The Roots of Coyote Radio en Español

Coyote Radio en Español is directed by Dr. Gallegos-Ruiz and Lacey Kendall.

Coyote Radio en Español is a special program of Coyote Radio, directed by Dr. Gallegos-Ruiz and Lacey Kendall.

The program started in 2009 when Lacey Kendall, Director of Coyote Radio, met two students that wanted to start a show in Spanish.

Student volunteers directed the show for a few years until they graduated.

Later, Dr. Gallegos, a professor of Communication, spoke to Kendall and asked if there was a way to involve her students in a journalist media broadcast experience.

“She was the one who brought it back to life and told me, how about instead of sending you two students, I’ll put the whole class on task,” said Kendall.

Soon Kendall and Gallegos started collaborating together on Coyote Radio en Español, which is now broadcasted live every Wednesday from 68 p.m.

Gallegos has taught Spanish for the Professions 316A course in the past. Three years ago, she decided to implement the Service Learning component.

“Students who are studying Communication or Spanish have the option of taking courses under the Communication track, so this course offers students the opportunity to experience firsthand what it is like to be a radio broadcaster,” said Gallegos.

Students are required to do 10 hours of Service Learning activity at the Coyote Radio Station, where they prepare and organize their radio program whichever topic they choose. 

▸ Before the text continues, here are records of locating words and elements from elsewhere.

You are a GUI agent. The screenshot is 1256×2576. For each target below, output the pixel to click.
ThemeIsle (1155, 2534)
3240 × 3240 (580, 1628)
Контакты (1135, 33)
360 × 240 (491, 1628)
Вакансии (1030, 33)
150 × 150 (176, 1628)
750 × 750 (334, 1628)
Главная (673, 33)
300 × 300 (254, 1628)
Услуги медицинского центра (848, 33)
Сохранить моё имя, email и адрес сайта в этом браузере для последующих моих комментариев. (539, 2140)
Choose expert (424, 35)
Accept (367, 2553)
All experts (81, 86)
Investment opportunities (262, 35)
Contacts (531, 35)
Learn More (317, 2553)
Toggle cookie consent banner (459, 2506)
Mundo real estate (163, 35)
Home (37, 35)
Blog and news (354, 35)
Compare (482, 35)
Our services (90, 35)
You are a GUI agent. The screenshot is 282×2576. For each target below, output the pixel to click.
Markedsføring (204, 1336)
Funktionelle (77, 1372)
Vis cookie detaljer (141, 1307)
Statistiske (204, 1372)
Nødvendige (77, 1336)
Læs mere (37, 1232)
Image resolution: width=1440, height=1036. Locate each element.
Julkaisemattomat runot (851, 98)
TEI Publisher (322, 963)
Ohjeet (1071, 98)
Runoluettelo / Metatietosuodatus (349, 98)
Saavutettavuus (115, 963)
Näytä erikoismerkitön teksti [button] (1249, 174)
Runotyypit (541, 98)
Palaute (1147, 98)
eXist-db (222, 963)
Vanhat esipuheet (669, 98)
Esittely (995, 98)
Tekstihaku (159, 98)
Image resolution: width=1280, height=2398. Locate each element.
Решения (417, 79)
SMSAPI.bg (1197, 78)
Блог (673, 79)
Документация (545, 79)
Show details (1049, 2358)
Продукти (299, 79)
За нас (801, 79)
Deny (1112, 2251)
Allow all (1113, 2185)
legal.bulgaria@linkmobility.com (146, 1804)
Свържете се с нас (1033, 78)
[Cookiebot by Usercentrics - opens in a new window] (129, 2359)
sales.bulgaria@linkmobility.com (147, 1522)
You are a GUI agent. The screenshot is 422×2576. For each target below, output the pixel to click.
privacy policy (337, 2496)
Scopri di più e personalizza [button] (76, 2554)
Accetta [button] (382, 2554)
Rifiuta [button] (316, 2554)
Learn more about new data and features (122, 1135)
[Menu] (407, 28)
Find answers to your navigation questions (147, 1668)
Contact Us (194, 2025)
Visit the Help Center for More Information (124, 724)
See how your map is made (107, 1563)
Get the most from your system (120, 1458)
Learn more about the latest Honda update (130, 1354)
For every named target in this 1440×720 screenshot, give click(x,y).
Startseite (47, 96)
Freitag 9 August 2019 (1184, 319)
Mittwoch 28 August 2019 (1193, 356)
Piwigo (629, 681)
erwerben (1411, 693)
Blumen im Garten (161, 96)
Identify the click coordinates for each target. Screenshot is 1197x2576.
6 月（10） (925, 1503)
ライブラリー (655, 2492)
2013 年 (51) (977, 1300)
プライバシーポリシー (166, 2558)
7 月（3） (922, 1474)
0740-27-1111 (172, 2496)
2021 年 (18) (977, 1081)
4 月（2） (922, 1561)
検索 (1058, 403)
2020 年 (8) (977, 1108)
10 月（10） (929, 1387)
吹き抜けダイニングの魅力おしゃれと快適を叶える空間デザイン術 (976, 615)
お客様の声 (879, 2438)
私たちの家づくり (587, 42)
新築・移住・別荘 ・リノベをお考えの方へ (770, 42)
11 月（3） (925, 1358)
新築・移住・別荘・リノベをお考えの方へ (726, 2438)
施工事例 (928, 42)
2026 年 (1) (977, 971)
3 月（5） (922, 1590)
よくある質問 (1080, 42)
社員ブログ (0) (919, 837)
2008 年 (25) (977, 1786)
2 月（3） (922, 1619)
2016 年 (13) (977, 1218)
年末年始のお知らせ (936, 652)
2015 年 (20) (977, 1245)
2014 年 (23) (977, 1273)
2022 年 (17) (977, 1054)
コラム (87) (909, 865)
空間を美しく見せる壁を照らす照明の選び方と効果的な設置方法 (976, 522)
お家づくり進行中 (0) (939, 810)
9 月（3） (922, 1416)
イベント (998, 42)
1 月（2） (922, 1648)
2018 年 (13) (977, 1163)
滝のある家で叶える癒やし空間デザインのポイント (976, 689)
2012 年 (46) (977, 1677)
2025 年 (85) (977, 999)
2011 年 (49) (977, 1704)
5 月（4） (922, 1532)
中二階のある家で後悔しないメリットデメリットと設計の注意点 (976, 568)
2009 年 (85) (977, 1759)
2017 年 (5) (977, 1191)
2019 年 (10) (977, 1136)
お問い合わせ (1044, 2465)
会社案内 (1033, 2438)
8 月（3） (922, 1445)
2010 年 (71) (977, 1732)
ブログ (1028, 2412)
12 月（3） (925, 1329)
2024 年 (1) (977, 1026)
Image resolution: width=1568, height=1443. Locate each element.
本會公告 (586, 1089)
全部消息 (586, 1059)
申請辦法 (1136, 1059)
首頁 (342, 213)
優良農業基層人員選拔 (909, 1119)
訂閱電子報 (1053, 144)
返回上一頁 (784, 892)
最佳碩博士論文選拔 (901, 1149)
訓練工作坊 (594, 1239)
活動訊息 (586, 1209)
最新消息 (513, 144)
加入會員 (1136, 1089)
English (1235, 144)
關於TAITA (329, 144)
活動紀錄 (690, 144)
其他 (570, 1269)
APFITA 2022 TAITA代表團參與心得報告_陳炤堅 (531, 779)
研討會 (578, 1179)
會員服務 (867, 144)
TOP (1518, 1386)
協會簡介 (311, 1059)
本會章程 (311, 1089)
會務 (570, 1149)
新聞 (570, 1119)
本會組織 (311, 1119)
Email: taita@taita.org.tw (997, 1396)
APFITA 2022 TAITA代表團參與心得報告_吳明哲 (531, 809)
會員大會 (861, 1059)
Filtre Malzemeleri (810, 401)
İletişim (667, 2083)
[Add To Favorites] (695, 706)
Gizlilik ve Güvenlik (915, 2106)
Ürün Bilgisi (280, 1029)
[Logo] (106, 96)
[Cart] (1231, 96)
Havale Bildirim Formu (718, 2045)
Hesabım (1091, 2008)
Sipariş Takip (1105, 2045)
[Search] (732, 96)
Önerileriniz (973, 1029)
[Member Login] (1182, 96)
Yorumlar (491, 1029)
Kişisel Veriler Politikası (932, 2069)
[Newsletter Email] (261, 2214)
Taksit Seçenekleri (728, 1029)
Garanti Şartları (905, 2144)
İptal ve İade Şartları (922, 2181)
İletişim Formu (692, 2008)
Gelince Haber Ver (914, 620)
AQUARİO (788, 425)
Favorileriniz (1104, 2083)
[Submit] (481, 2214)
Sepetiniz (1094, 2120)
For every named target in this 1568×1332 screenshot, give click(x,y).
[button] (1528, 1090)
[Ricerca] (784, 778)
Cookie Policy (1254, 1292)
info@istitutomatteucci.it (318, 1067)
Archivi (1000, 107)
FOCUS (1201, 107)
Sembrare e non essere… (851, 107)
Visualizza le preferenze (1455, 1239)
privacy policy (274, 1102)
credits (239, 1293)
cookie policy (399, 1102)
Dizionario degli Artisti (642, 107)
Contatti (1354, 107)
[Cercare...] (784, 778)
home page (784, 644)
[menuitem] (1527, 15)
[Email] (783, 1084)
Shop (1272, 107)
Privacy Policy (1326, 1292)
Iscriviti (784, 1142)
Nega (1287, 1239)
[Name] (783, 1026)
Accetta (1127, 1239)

Alba Valdez is a fourth year student currently taking Gallegos’s class and enjoys the radio program. 

“Being part of the radio through the Service Learning is a great experience. Not only am I involved in a school activity, but I will also gain experience for the future in the field of communication,” said Valdez.

Ever since the program started, some students have gotten jobs within the radio business or have been encouraged to do so, according to Gallegos.

“With my involvement in this program, I plan to gain experience since I eventually want to become a radio host for a Spanish broadcasting station in the Inland Empire,” said Valdez. 

The program is two hours, which gives each student an hour to present topics including important news issues, pop culture, or even sports.

“They learn how to organize that time whether it’s one or two hours, taking into account the breaks for commercials but beforehand, they have to prepare a script to fill that time with whatever topic they’re going to present,” said Gallegos.

This year the program is also offering the option of doing a podcast in the form of a public service announcement from CSUSB as part of the Service Learning Activity.

Gallegos works with students on their scripts while Kendall helps them with the technology in the radio station.

“This could not have been possible if Lacey hadn’t given us the support,” said Gallegos.

When Kendall realized that there were more Latino students in CSUSB than any other ethnic group, she told herself that there needed to be a more prominent Latino voice for the campus, since it couldn’t be all English programming.

“If every other thing in this radio station was to fall apart, I would want Coyote Radio en Español to go on forever,” said Kendall.

Kendall remembers when Gallegos stepped into her office and told her about the idea of doing the radio in Spanish.

“Dr. Gallegos is a phenomenal professor,” said Kendall. “When she came in here, she didn’t even know how to do this, but she knew that it was important that it be done.”

With the support of each other, they were able to create Coyote Radio en Español and improve the program throughout the years.

“She cared so much about her students and wanted them to not just be in her class but to have an extremely meaningful experience; that’s why she was so passionate about it,” said Kendall.

Kendall believes the program is a completely meaningful experience and that she will fight for it, now more than ever.

“I fought for it when it was just two students, but now that Gallegos has put her forces behind it, it’s an important program, even more than it was years ago […],” said Kendall.

Kendall and Gallegos hope to continue the program as it has provided different opportunities for CSUSB students.